Bild von Gerd Altmann (Pixabay)

Slogans wie der von Ikea werden mir lange im Gedächtnis bleiben. Nicht so sehr, weil er überaus gut war, sondern eher, weil er gerne und oft kopiert wurde und immer noch wird. 

Eigentlich weiß ich, Werbung geht nicht so recht ausgewogen mit der Wahrheit um. Oder glauben Sie, Herr Iglo fährt mit einem antiken Segelschiff aufs Meer, um dort Fischstäbchen verpackungsfertig mit umweltfreundlichen Hand-Keschern von der Meeresoberfläche abzufischen?
Die Grätchenfrage lautet: Wieso wirkt Werbung bei mir, obwohl ich weiß, dass sie nicht wahr sein kann? Ich denke, es ist einfacher zu glauben, als zu wissen und Werbetreibende nutzen genau das aus. Sie machen mich glauben zu wissen, was ich brauche.
„Geiz ist geil“ suggeriert, ich spare nur, wenn ich vermeintliche Angebote kaufe. Ich scheine völlig vergessen zu haben, dass ich lediglich dann spare, wenn ich nichts kaufe. Der Wahnsinn hat sich bereits in meinem Kopf breit gemacht. Ich glaube der Werbung.
Wenn Reklame allerdings von Amateuren gemacht wird, von Möchtegern-Kreativen, kann das nicht nur unglaubwürdig werden, sondern auch zu komischen Ergebnissen führen.
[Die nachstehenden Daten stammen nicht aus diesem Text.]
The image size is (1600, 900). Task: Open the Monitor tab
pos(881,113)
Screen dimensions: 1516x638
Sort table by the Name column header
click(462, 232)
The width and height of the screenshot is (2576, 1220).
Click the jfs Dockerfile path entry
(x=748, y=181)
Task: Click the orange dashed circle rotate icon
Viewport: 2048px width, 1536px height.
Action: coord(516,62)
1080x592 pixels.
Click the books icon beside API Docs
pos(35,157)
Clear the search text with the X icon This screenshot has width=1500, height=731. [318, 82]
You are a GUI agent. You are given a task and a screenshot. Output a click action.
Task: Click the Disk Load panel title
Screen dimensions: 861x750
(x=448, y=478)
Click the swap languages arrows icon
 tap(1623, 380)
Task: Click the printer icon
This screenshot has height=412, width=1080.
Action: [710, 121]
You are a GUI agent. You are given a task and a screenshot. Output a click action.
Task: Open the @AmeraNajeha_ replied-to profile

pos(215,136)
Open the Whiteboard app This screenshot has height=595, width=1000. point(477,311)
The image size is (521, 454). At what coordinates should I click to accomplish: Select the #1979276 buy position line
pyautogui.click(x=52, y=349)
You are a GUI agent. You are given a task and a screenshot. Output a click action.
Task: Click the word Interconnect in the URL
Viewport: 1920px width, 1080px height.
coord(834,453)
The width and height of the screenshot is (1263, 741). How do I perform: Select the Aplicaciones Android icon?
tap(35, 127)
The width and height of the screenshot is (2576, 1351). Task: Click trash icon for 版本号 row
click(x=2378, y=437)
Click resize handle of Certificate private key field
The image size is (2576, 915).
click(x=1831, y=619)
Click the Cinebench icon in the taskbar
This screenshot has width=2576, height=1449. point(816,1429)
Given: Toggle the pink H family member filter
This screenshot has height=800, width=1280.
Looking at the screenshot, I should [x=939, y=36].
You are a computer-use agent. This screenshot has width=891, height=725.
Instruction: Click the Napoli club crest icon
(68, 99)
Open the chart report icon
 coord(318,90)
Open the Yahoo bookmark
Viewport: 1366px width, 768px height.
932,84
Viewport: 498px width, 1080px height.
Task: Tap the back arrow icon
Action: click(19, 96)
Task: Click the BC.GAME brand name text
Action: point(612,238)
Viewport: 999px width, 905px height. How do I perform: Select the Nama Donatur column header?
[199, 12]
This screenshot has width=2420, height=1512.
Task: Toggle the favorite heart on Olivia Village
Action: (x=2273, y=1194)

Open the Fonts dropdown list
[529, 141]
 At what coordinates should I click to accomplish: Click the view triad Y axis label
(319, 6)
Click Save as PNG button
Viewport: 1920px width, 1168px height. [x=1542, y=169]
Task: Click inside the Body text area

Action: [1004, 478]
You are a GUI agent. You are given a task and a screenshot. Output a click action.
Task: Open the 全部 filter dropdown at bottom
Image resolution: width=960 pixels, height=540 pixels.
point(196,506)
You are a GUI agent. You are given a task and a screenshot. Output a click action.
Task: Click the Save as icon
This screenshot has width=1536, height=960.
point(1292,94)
Werbung muss nicht unbedingt gut sein, sie muss zur richtigen Zeit am richtigen Ort platziert werden. Deswegen sollte Werbung den Fachleuten überlassen bleiben, dann klappt es auch mit dem Nachbarn. Wenn der Nachbar allerdings Italiener sein sollte, hat er zwar gar kein Auto, aber er trinkt unheimlich gerne mit dem tollen Typen von nebenan, völlig relaxt, seinen Kaffee aus kristallklar gespülten Tassen! Und wenn der andere Nachbar dann zufällig noch Herr Wagner heißt und bei einer grünen Tankstelle arbeitet, bekommt er auch eine Pizza geliefert. Make Werbung great again!

Und übrigens, ich glaube bis heute, dass in Kinderriegel eine extra Portion Milch drin ist.